I knew J.D. Salinger. But he did not know me. I could not call him up whenever I felt like it. No one could. Because I knew J.D. Salinger like you knew him, the way he wanted to be known, through his work.Umapagan Ampikaipakan mourns the passing of a favourite author in The New Straits Times, and he remembers how he read Catcher in the Rye at 13 :
I did not know J.D. Salinger then. All I knew was what some kid told me at school. He told me that John Lennon was dead, that someone had killed him, and that he done so after reading this particular book. ... For weeks afterwards, I would pore over the 192 pages of my tattered red and white Penguin edition, scanning through its minuscule 10-point font, for hidden messages, for secret codes. For something, anything, that would inspire murder. I read it forwards. I read it backwards. Needless to say, I discovered very little.I remember reading the novel when I wasn't much older (probably 15 - in those days I had a very long bus journey to school and that was my perfect reading time). It was the quintessential teenage novel, the one that you had to read.

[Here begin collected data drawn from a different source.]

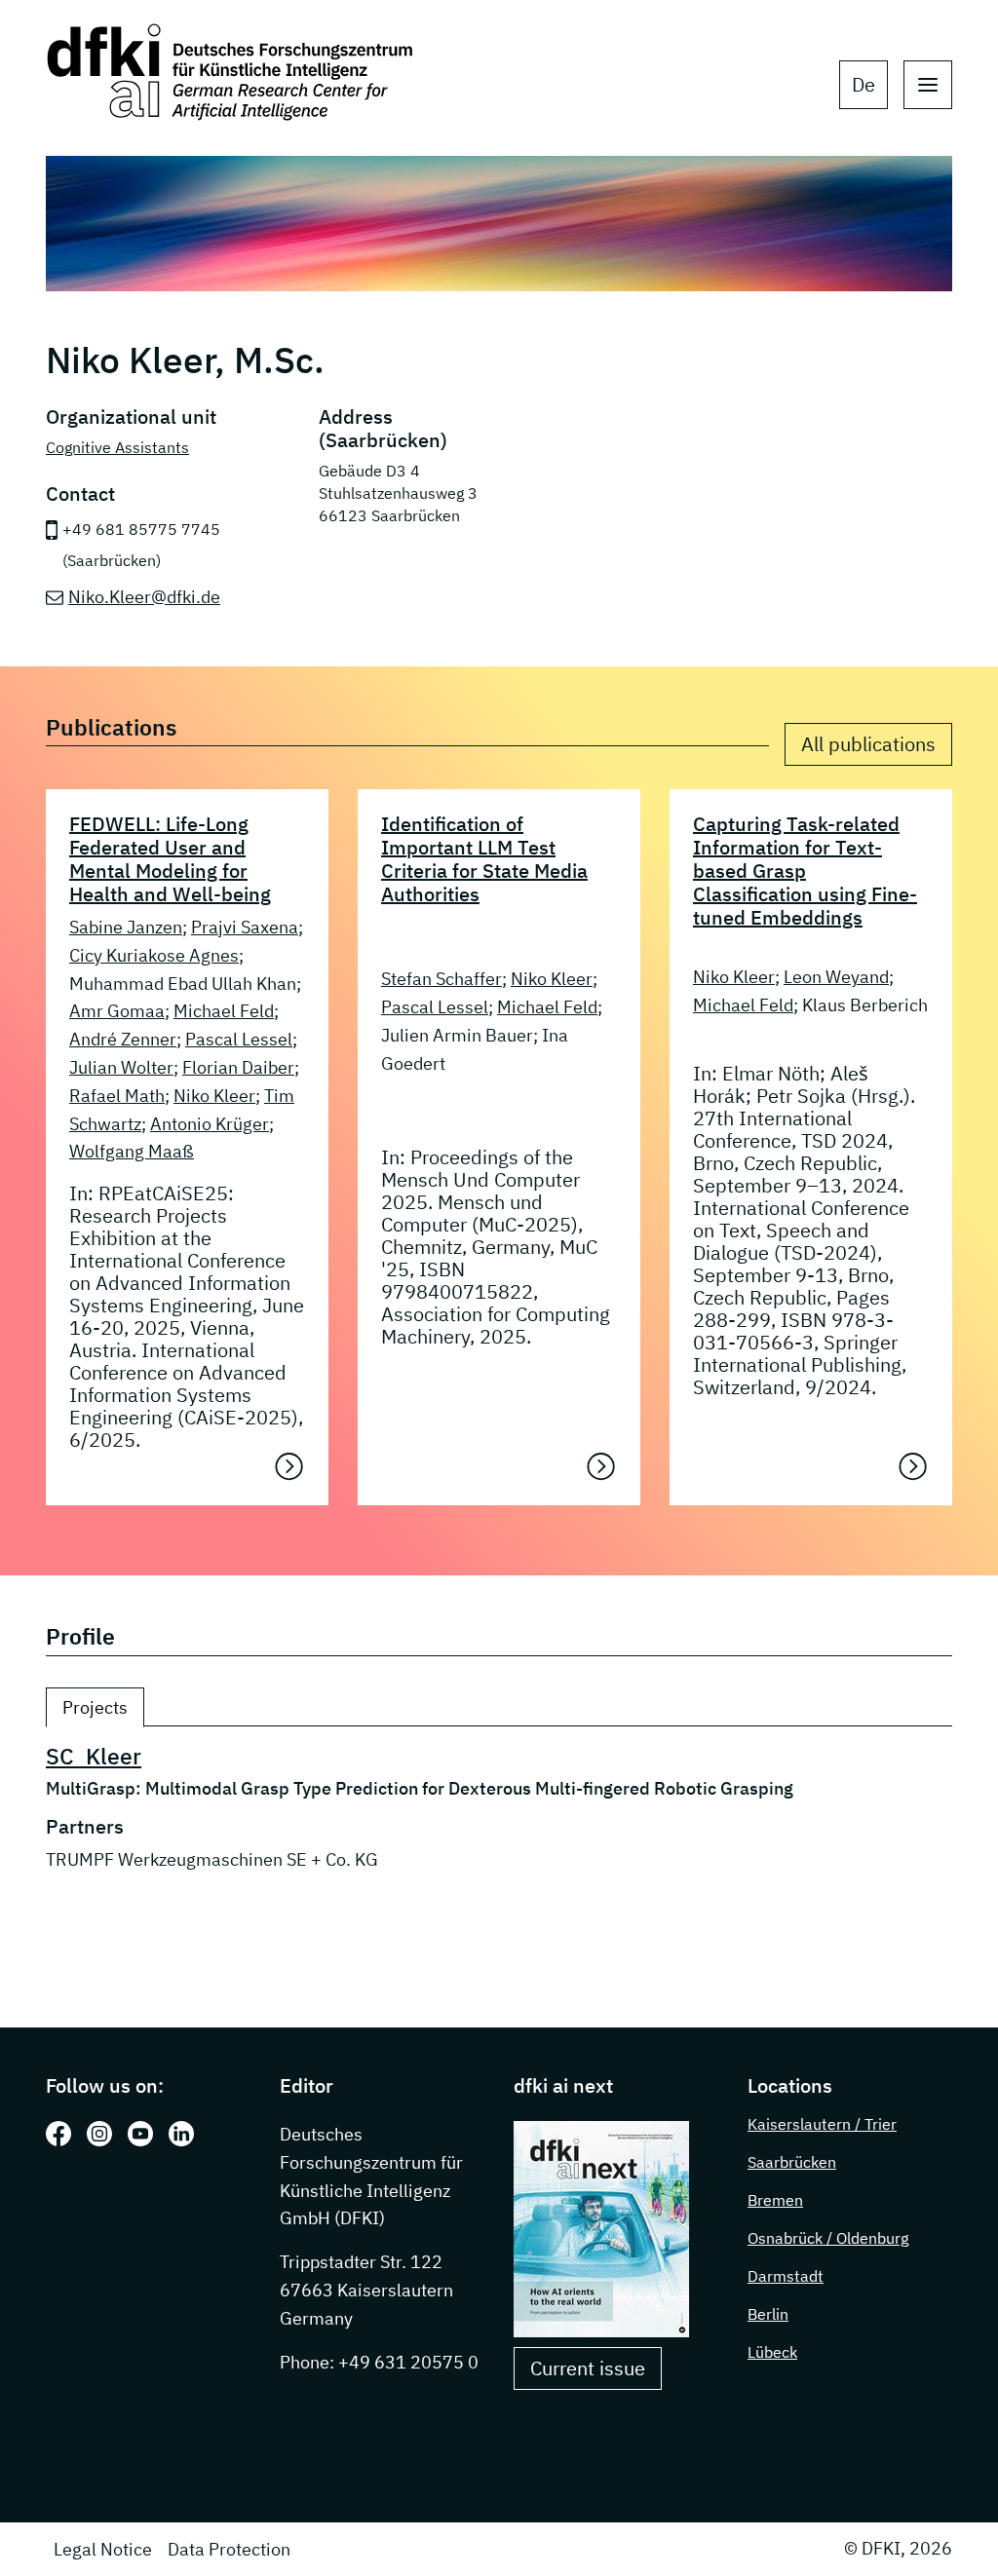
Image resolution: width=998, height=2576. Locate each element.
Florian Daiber (238, 1067)
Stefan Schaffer (441, 978)
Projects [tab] (95, 1707)
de (863, 84)
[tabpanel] (499, 1830)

But it was only last year that I came across his short fiction in Nine Stories (a tatty copy that Dina Zaman wanted "rehomed") and would consider myself haunted by the stories (particularly the autobiographical For Esme With Love and Squalor) and hungry for more.
Much of his short fiction though remains unpublished and there is also the hope (probably unfounded) that there may be some unpublished works in his safe that could at last see light of day. I hope so.
Do read Adam Gopnik's moving piece about Salinger in The New Yorker. As he quite rightly says :
Writing, real writing, is done not from some seat of fussy moral judgment but with the eye and ear and heart; no American writer will ever have a more alert ear, a more attentive eye, or a more ardent heart than his.